Franco Brozzu è il «nonno» del giornalismo sportivo sardo. Nell'anno dello Scudetto ha raccontato - attraverso le righe de L'Unione Sarda/Informatore - le gesta dei rossoblù, con alcuni dei quali ha poi prolungato la stagione, come inviato per il Mondiale in Messico. Ai nostri microfoni il giornalista narra alcuni retroscena e presenta alcuni aspetti di quell’epoca.
Signor Brozzu, la tv era da poco nata, a internet non si pensava, la stessa radio non era sempre a portata di tutti: quella della carta stampata era una professione totalmente diversa, è così?
“La tv esisteva già da diversi anni, ma nel calcio non aveva l'importanza che ha oggi. Chi leggeva il giornale l'indomani, molte volte sapeva solo il risultato delle partite, o addirittura neanche quello. La nostra preoccupazione quindi doveva essere quella di “raccontare” la gara con dovizia di particolari. La stramaggioranza dei lettori non aveva certamente visto i filmati, e non tutti potevano aver avuto possibilità di ascoltare le trasmissioni sportive radiofoniche. Il taglio da dare agli articoli doveva essere impostato tenendo conto che in molti casi saremo stati la prima fonte di informazione. Questo spiega perché le cronache delle partite erano quasi “tautologiche”, una descrizione pedissequa di quanto successo in campo. Oggi il cartaceo da molto più spazio agli approfondimenti”.
Il suo rapporto con Riva?
“Ottimo. Cito solo un aneddoto, fra i milioni che posso avere il privilegio di raccontare: ai Mondiali del 1970, i giocatori della Nazionale avevano il permesso di parlare soltanto per un'ora al giorno, dalle undici a mezzogiorno, nel piazzale della piscina dell'albergo. Gigi non è mai sceso e io sapevo che era in camera insieme ad Albertosi. Avvicino Ricky e gli dico che avrei voluto dialogare con Gigi. Il nostro portiere gentilmente riferisce e Riva risponde che avrei potuto bussare in camera quando volevo. E così realmente fu. Durante quel Mondiale, Gigi rilasciava dichiarazioni e interviste soltanto a me, suscitando l'invidia dei colleghi di tutto il mondo”.
Mario Tiddia?
“Era un grosso personaggio. Schivo e anche un po' chiuso. Ma è fuori discussione quanto sapesse il fatto suo. Viveva il calcio nella sua totalità. Ogni sconfitta la vedeva come un oltraggio al suo amato Cagliari. Ricordo che quando divenne matematica la retrocessione del '76 si isolò da tutti e scoppiò a piangere come un bambino. Squisito uomo di sport, dai valori importanti”.

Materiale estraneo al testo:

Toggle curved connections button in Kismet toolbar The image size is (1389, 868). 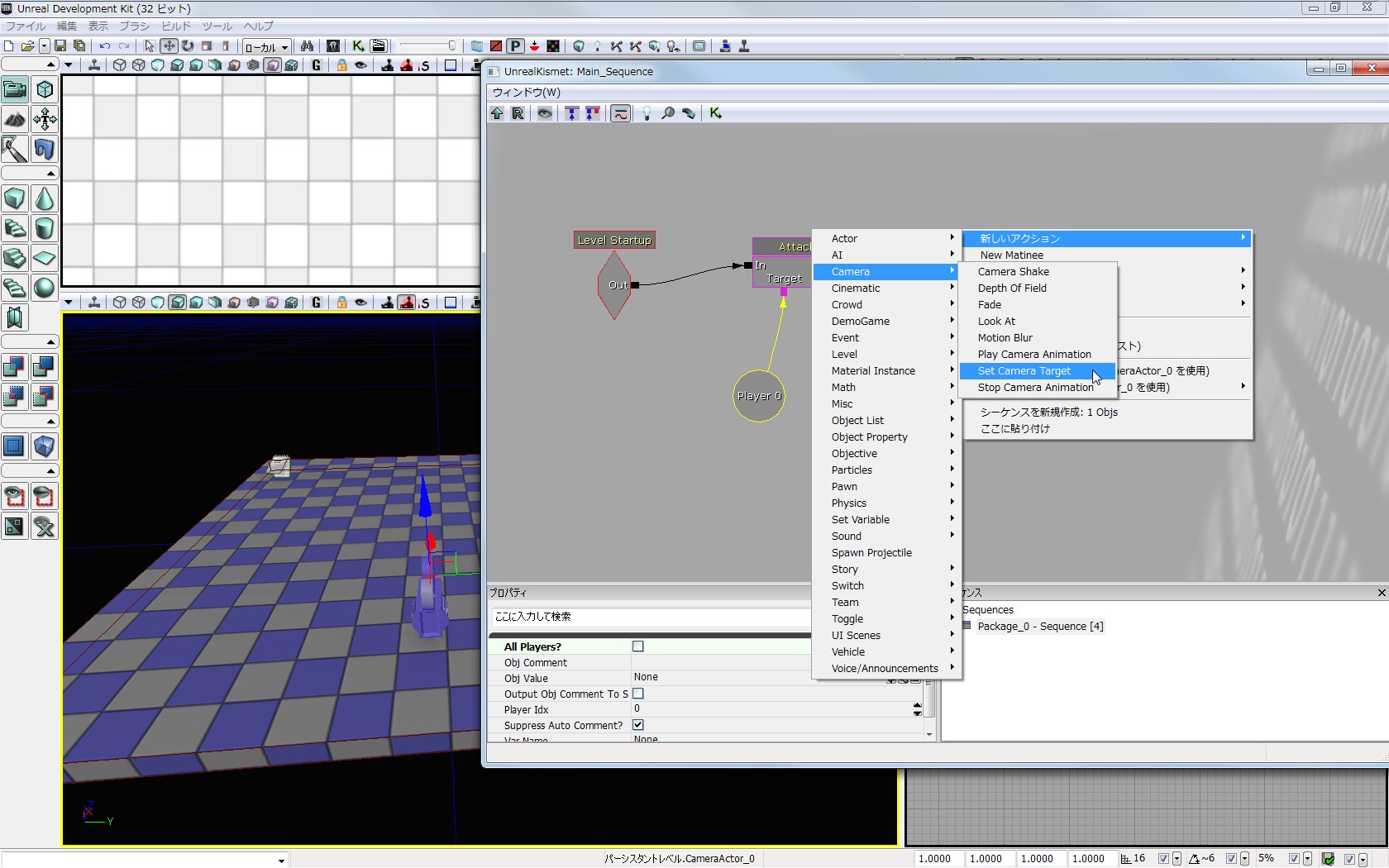[x=620, y=113]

Il collega del continente con cui ha legato maggiormente?
“Innanzitutto Ghirelli e Gino Palumbo. Poi due grandi amici sono stati Ameri e Candido Cannavò. Infine Pacileo del Mattino di Napoli, col quale eravamo come fratelli”.
Riguardo Andrea Arricca?
“Personaggio per alcuni tratti un po' strano. In campo nazionale era molto riconosciuta la sua abilità sul campo del mercato. Però sarebbe ingiusto dimenticarci di Paolo Marras, che ugualmente ha avuto notevoli meriti, ma che a me sembra caduto troppo nell'oblio. Certamente, insieme sono stati due dei principali architetti dello Scudetto”.
In chi ha visto l'erede di Franco Brozzu?

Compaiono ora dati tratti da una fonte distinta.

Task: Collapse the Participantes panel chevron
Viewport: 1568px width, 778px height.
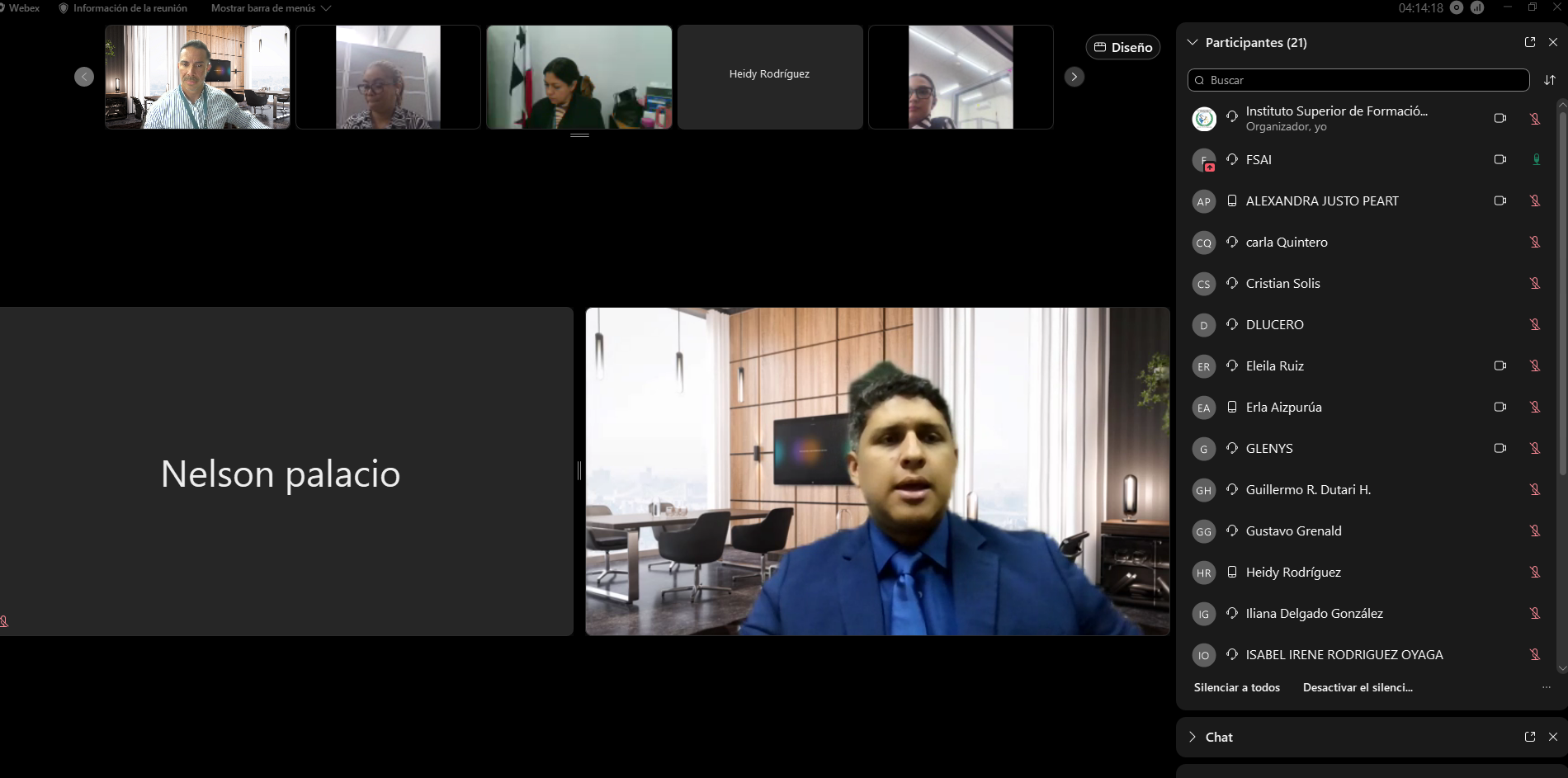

“Non parliamo di eredi. Sono stato un modesto giornalista. Cito però Antonello Madeddu e Nisio Mascia, due che hanno svolto un lavoro importante”.
Ancora oggi legge quotidianamente il suo Unione Sarda?
“Non tutti i giorni. Diciamo che ormai leggo più i risultati dei commenti. Non sono più andato neanche allo stadio, è diventato un insieme in cui non mi trovo più”.
Come vede l'arrivo di Zola a Cagliari?
“Sono fiducioso. Il Cagliari era eccessivamente impostato per attaccare. A Scopigno era caro il vecchio detto del “primo non prenderle”, perché anche un punto muoveva sempre la classifica. E anche il Cagliari dello Scudetto aveva come impalcatura la retroguardia. I soli undici gol subiti testimoniano come fosse difficili segnare a quel Cagliari”.